→ EXERCISE DETAILS:
Starting at the line that holds "You are a GUI agent. The screenshot is 279×2576." and stopping at the line that holds "Place My Order (66, 2228)", restate the records below word for word, with both of those lines included.

→ Records from a data collection:
○ ○ ○ ○ ○ ○ ○

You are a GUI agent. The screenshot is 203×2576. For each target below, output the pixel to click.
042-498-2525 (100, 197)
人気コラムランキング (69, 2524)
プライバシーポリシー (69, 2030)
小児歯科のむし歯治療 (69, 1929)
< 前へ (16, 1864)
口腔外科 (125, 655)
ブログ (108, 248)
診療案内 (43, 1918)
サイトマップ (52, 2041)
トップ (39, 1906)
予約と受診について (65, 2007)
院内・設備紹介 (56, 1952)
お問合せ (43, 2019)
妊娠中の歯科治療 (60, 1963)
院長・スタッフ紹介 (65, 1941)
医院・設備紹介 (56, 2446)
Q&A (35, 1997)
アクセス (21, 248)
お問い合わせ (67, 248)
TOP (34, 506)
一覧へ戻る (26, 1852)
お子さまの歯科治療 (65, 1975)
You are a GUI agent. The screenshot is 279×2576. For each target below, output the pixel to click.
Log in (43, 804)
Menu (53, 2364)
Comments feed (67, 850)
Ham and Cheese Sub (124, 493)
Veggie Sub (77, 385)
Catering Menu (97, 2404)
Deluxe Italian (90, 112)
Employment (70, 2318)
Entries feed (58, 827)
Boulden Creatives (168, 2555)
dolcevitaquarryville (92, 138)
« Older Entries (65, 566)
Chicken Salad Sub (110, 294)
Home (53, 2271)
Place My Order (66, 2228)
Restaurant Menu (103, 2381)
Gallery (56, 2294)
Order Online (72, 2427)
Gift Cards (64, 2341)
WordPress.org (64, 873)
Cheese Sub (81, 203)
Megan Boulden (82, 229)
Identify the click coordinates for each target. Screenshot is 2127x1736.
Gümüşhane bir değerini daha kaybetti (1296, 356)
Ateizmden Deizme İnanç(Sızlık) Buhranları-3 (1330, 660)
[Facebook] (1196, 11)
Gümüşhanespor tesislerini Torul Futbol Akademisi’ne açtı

○ ○ ○ ○ ○ ○ ○

→ EXERCISE RESPONSE:
You are a GUI agent. The screenshot is 279×2576. For each target below, output the pixel to click.
Log in (43, 804)
Menu (53, 2364)
Comments feed (67, 850)
Ham and Cheese Sub (124, 493)
Veggie Sub (77, 385)
Catering Menu (97, 2404)
Deluxe Italian (90, 112)
Employment (70, 2318)
Entries feed (58, 827)
Boulden Creatives (168, 2555)
dolcevitaquarryville (92, 138)
« Older Entries (65, 566)
Chicken Salad Sub (110, 294)
Home (53, 2271)
Place My Order (66, 2228)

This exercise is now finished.